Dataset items
--------------------

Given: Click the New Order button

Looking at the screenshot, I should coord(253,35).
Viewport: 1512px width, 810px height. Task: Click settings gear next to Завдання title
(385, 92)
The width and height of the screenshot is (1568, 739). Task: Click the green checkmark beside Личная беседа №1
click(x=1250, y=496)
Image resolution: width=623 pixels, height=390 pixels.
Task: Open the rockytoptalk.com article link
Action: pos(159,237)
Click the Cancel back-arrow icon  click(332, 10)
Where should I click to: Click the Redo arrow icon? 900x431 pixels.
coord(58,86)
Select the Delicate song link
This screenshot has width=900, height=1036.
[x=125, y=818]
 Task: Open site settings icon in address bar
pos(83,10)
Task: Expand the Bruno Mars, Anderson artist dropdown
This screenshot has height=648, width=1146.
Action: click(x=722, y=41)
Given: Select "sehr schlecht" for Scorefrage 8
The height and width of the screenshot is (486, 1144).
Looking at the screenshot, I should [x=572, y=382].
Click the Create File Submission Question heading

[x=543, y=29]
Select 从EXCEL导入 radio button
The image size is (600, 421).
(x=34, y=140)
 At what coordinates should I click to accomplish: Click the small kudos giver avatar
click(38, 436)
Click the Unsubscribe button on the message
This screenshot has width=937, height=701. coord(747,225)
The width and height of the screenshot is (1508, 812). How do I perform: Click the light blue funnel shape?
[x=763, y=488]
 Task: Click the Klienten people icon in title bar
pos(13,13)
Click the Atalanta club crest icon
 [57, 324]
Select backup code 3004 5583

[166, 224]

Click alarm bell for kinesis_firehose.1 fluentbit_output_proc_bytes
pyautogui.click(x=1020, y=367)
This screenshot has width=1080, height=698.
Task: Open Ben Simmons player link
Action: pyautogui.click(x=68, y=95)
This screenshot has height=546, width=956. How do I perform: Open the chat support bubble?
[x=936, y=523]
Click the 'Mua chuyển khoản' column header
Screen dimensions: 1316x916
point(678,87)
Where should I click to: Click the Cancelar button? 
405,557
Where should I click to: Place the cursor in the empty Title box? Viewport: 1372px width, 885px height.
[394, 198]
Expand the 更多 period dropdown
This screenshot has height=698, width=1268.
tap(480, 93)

--------------------

* [WHAT IS REQUIRED]: Copy word for word the lines from the one containing "Expand the 更多 period dropdown" through the end of the dataset items, including both ends.

* [THE REPLY]:
Expand the 更多 period dropdown
This screenshot has height=698, width=1268.
tap(480, 93)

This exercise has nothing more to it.